Project 466428

Gene therapies are a novel cure for rare genetic disorders. Currently, Canadian patients with inherited immune disorders eligible for gene therapies must travel to other countries for treatment, where cost can be over $2 million/patient. There is a significant need to develop and make these therapies accessible in Canada. Utilizing a pilot clinical trial, this project will pave the way for a collaborative framework for advanced therapies in Canada. CD3delta SCID is an ideal candidate disease for a Canadian pilot, as it is much more common in Canada due to a high incidence in a founder population living here. Patients have a severe defect in their immune system and present in infancy with life threatening infections if not treated with bone marrow transplant. Overall survival is only 61-67% and most survivors suffer significant complications. Gene therapy for other types of SCID have been shown to be safer, with 100% survival and reduced complications.
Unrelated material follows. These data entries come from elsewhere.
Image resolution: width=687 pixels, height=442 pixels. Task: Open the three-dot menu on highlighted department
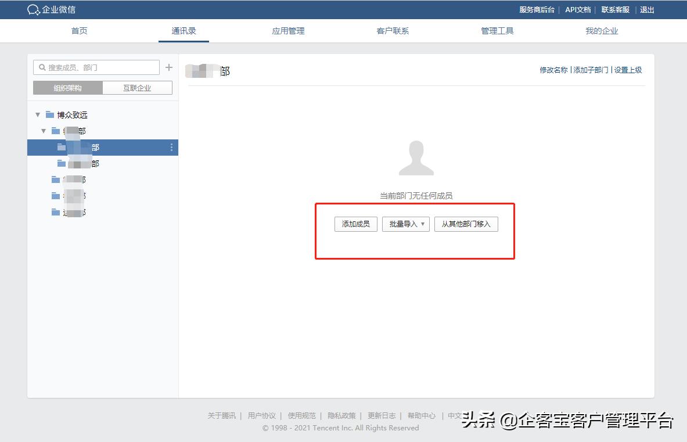[x=171, y=148]
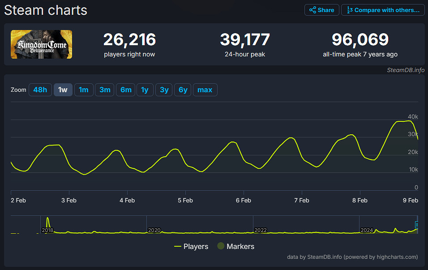Open Compare with others option
The height and width of the screenshot is (270, 428).
point(383,10)

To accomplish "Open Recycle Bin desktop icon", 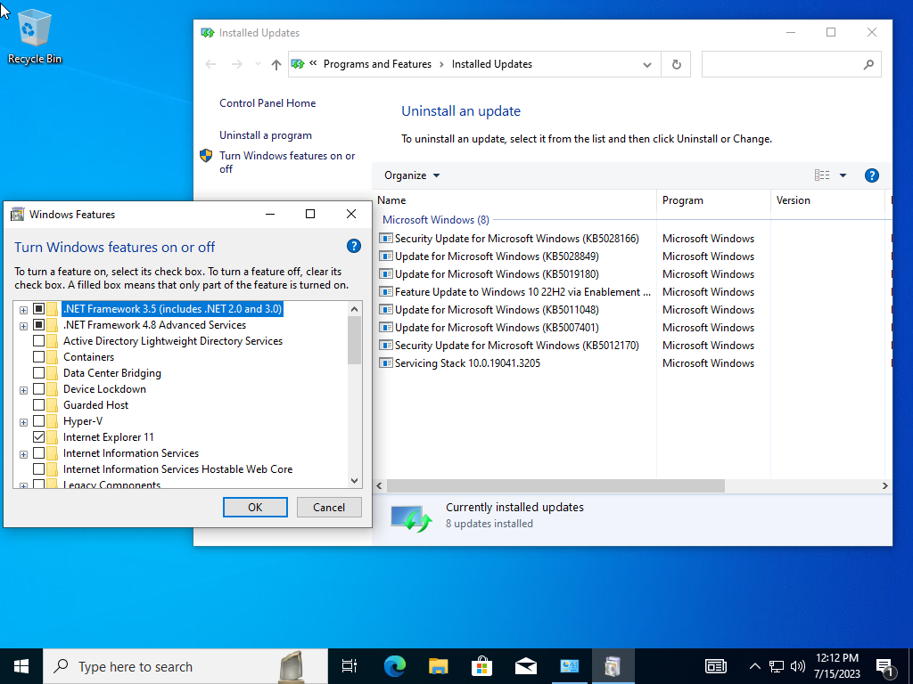I will click(35, 37).
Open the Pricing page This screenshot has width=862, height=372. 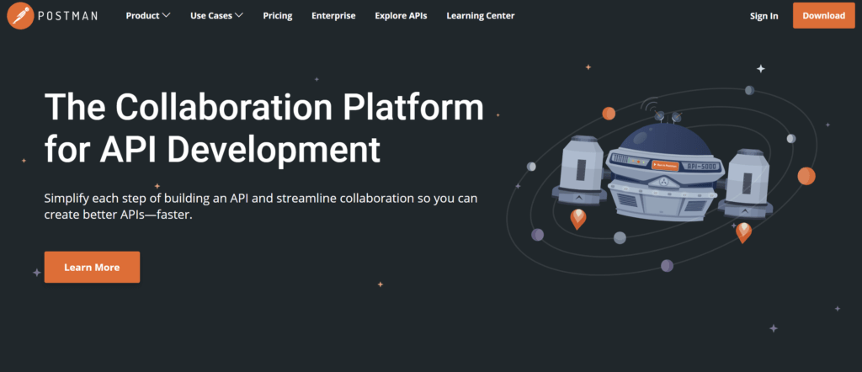click(277, 16)
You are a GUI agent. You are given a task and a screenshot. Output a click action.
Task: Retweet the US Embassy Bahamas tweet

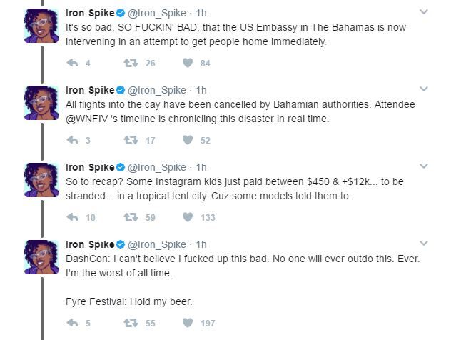click(x=131, y=64)
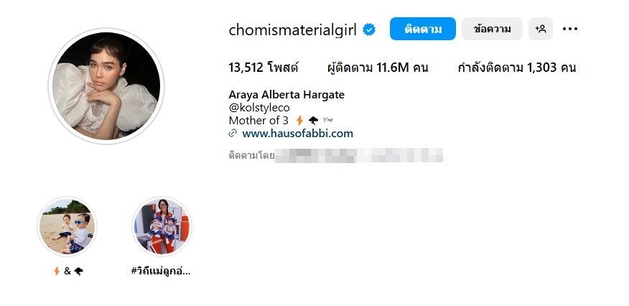Open the www.hausofabbi.com link
Viewport: 629px width, 306px height.
298,134

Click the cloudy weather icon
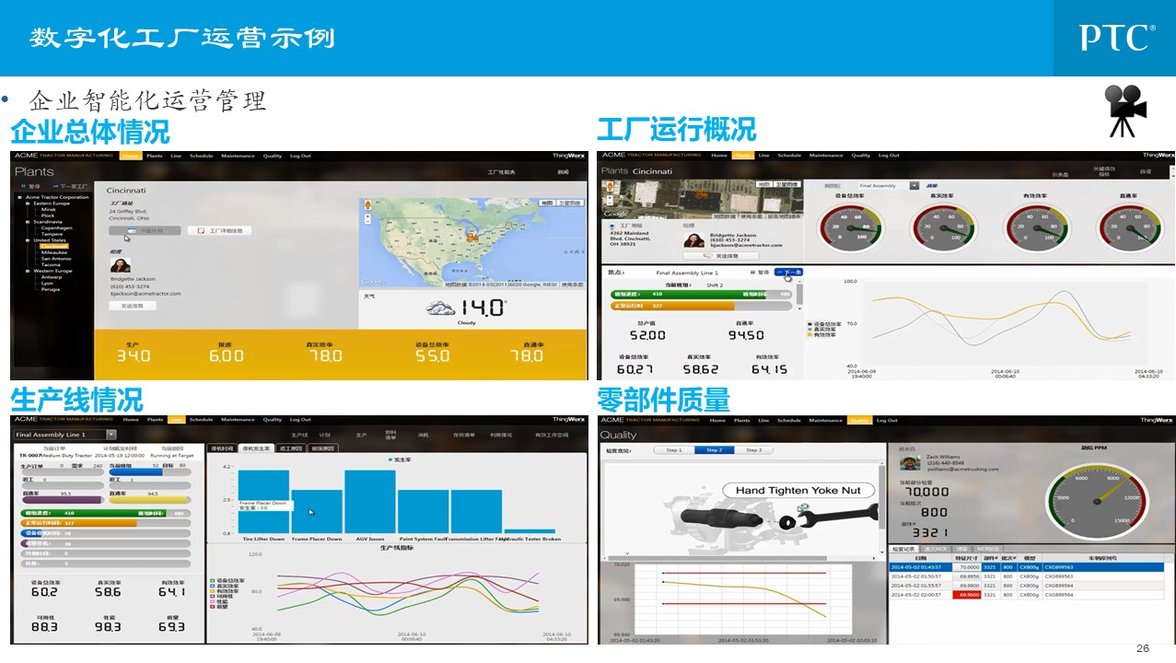coord(443,308)
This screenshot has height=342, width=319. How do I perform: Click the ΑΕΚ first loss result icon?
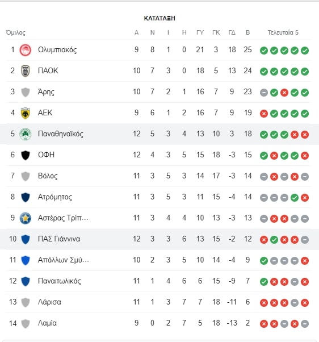(263, 114)
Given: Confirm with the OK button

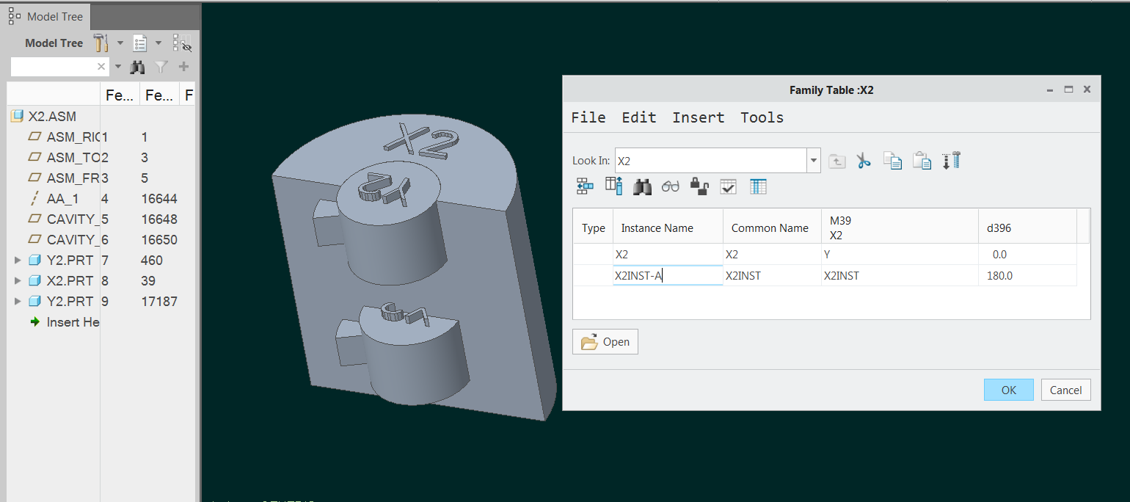Looking at the screenshot, I should click(1008, 390).
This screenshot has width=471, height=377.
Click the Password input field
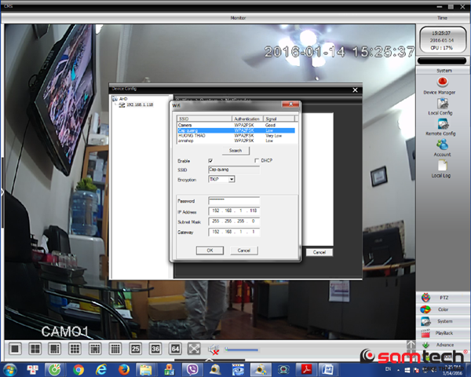[x=234, y=201]
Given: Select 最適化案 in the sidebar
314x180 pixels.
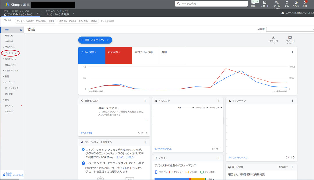Looking at the screenshot, I should click(9, 36).
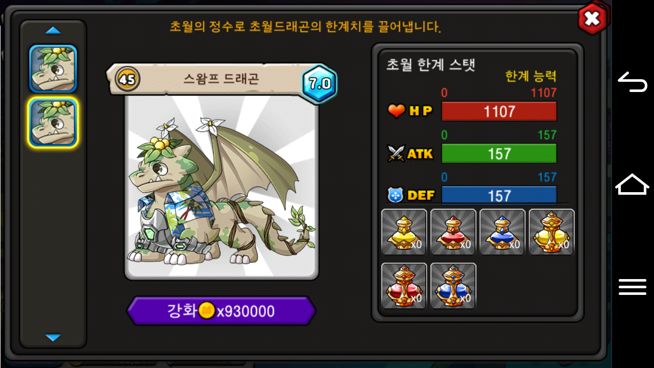Tap the Android back navigation icon

[633, 82]
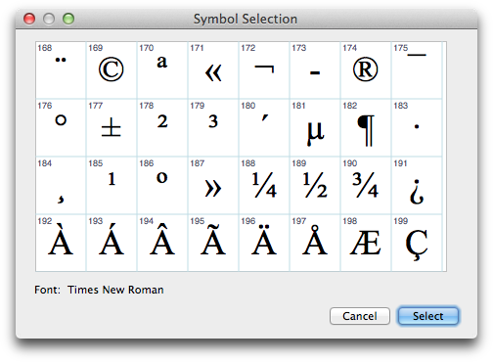Choose the one-half fraction symbol 189

[315, 186]
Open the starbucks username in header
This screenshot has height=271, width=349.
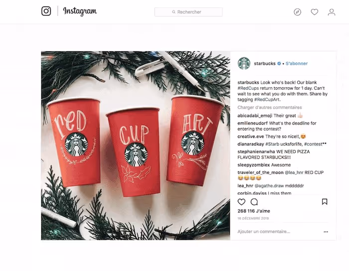coord(265,64)
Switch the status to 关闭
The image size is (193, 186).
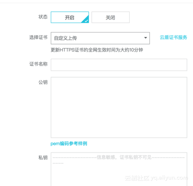click(111, 17)
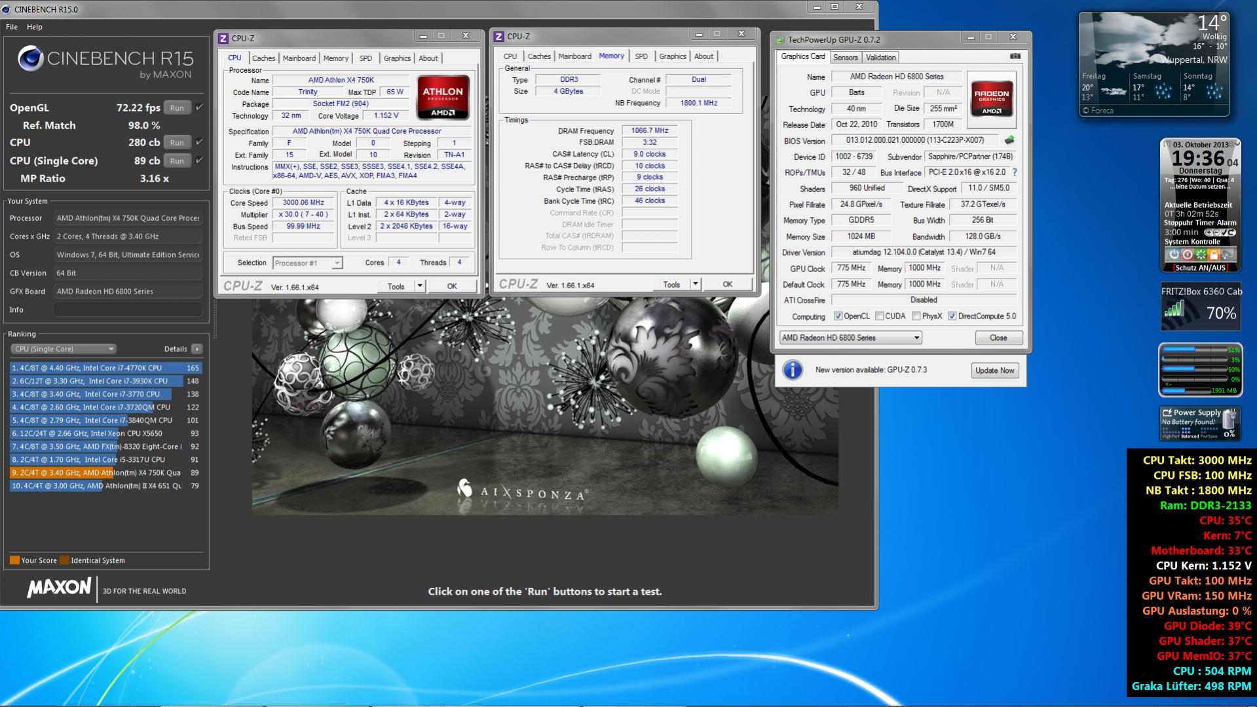Click the blue info icon in update notice

[793, 370]
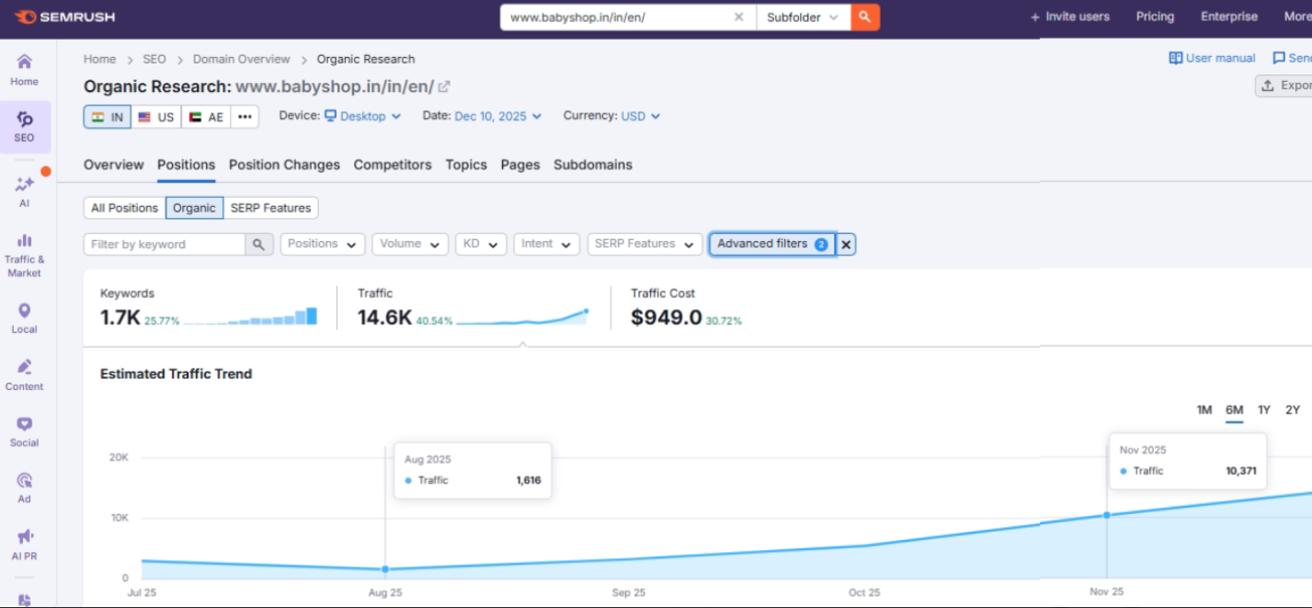Switch to the Position Changes tab
The image size is (1312, 608).
click(284, 165)
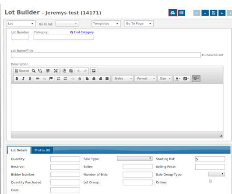
Task: Insert image into description
Action: tap(94, 71)
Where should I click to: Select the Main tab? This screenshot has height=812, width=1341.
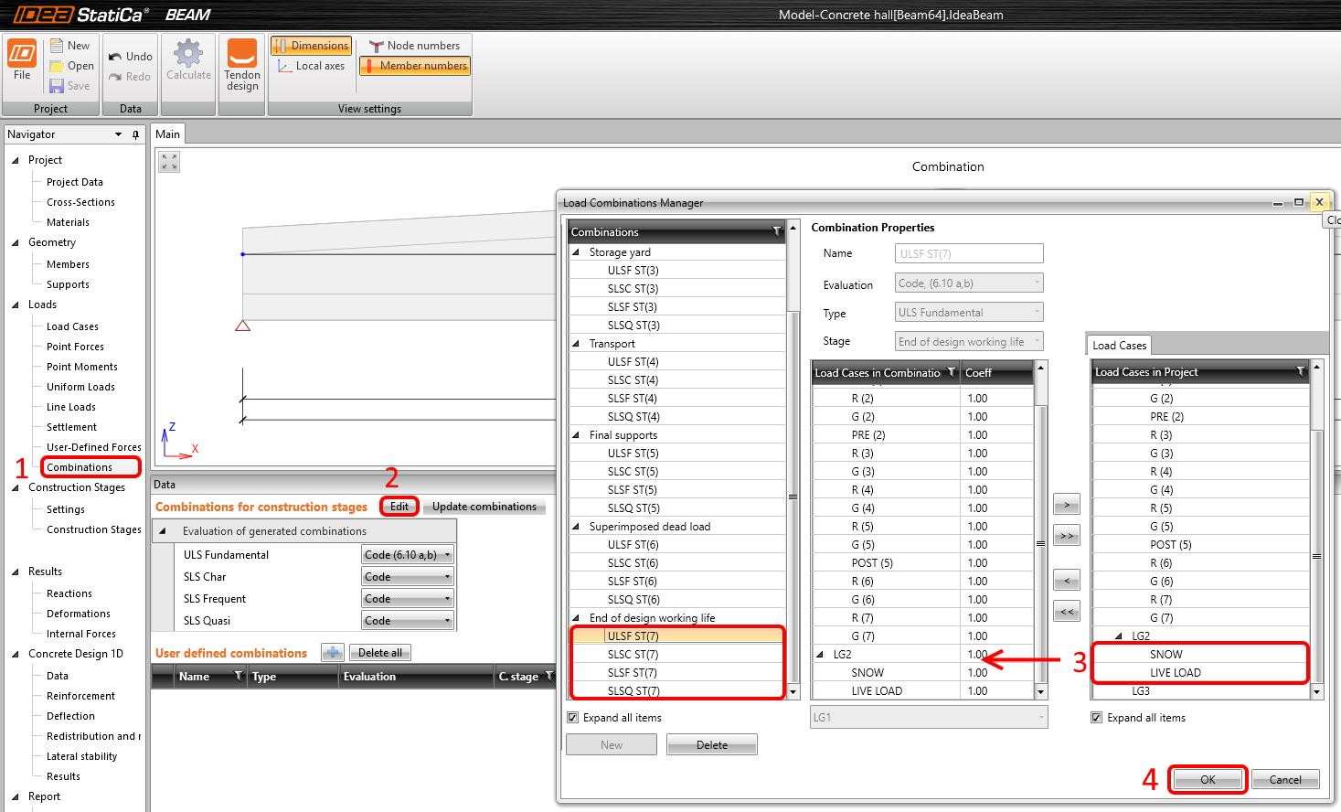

We have collaborated with Dr. Donald Kohn, an expert in gene therapies at the University of California, Los Angeles, to develop a gene therapy for CD3delta SCID. Preliminary work has shown base editing, a newer technique, to be optimal compared to other gene editing strategies. In our lab models, it is much more efficient and precise at correcting the defect. Testing on bone marrow cells from an Alberta patient with CD3delta SCID demonstrated correction of the mutation and growth of T cells . We propose a multicenter Canadian clinical trial to test gene editing in patients with CD3delta SCID, whereby we would collect their bone marrow cells, edit the gene in the lab, then reinfuse the cells back into the patient with long term follow up for clinical outcomes and immune reconstitution. This trial represents a scientific landmark as one of the first gene therapy trials using a base editing strategy and will develop a Canadian pipeline for precision medicine for rare disorders.